J’appuie mon hypothèse sur ces vers de Collerye qui, au début du XVIe siècle, emploie déjà l’expression au sens figuré :

Au pied du mur je me voy sans eschelle, Plus je ne scay de quel bois faire fléchés, Faulte d’Argent m’en donne les empeches, Triste j’en suis…

Il me semble par ailleurs que le proverbe, relativement récent : « C’est au pied du mur que l’on voit le maçon », en est une forme « détournée » par plaisanterie de métier, avec un jeu de mots sur le « pied » mesure : c’est à la rapidité avec laquelle il construit un pied de mur solide et bien aligné que l’on juge de la valeur d’un maçon.

Être à la merci

Le mot « merci », qu’il est si difficile d’inculquer aux petits enfants, a une histoire curieuse. « Mercy — dit Furetière — se dit aussi en parlant de ce qui est abandonné au pouvoir, à la discrétion, à la vengeance d’autrui. Une ville prise d’assaut est à la mercy des soldats. »

La merci fut d’abord une faveur, une récompense. Cela lui vient de son origine latine : mercedem, d’abord « salaire » puis « prix. » Celui qui vous « tient à sa merci » est donc celui qui « fixe son prix » pour votre libération. La faveur devient extrême lorsque l’individu qui vous a mis son couteau sur la gorge le retire au lieu de l’enfoncer, vous laissant ainsi la vie sauve, et le soin de vous confondre en gratitude pour sa clémence et sa magnanimité. C’est la grâce accordée, généralement contre une petite ristourne financière. Un combat sans merci, au contraire, est un combat à mort, où le vainqueur ira au bout de ses intentions.

Par le sien Dieu, qu’il ait mercit de moi

dit La Chanson de Roland (XIe), et Grimbert le blaireau, plaidant pour son cousin Renart, s’adresse au lion en ces termes :

Ha ! gentix rois, frans debonaire, car metez pais en cest afaire, si aiez de Renart merci.
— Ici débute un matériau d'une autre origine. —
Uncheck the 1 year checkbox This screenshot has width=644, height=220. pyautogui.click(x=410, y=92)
C’est la même requête que fait François Villon trois siècles plus tard :

N’ayez les cuers contre nous endurcis, Car, se pitié de nous povres avez, Dieu en aura plus tost de vous mercis.
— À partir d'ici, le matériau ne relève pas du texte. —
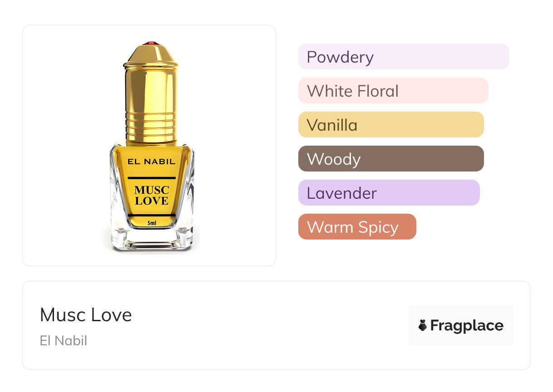Choose the Vanilla accord bar
The height and width of the screenshot is (392, 553).
click(x=391, y=125)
Dans cette lignée précisément, la vieille expression Dieu merci signifie « par la merci de Dieu », c’est-à-dire « par la grâce miséricordieuse de Notre Seigneur Dieu », ou quelque chose d’approchant. « Il a fait beau temps, Dieu merci », n’est pas un remerciement, mais simplement un commentaire d’inspiration prémétéorologique.

Quant au merci de politesse, il a pris racine dès le XIVe siècle dans des phrases comme : « Sire, vous me faites grant honneur, la vostre merci »… Il s’est installé sous la forme « grand merci » à partir du XVIe, époque où « grand » était encore à la fois masculin et féminin (d’où la grand-mère, la mère-grand, la grand-route, etc.). La grand merci a suivi l’évolution de son adjectif grand pour devenir, avant de se séparer de lui, un grand merci masculin.

En devenant la formule banale, le merci « tout court » semble d’ailleurs s’être raccourci comme à regret : Merci qui ?… Hein ? Merci mon chien ?… Il a l’air de traîner dans la conscience des mères comme un remords étymologique… Merci madame ! — Voilà qui est mieux ! Merci de madame ; on retombe ainsi par-delà les siècles sur « la vostre merci », le point de départ.

Il est intéressant de noter également que le « non merci » du refus a gardé de ses origines un curieux accent de prière. — Voulez-vous une raclée de coups de bâton ? — Non merci ! Non merci !… Un verre de cet excellent vin du quai de Bercy ? — Merci ! Merci ! Grâce ! Épargnez-moi !…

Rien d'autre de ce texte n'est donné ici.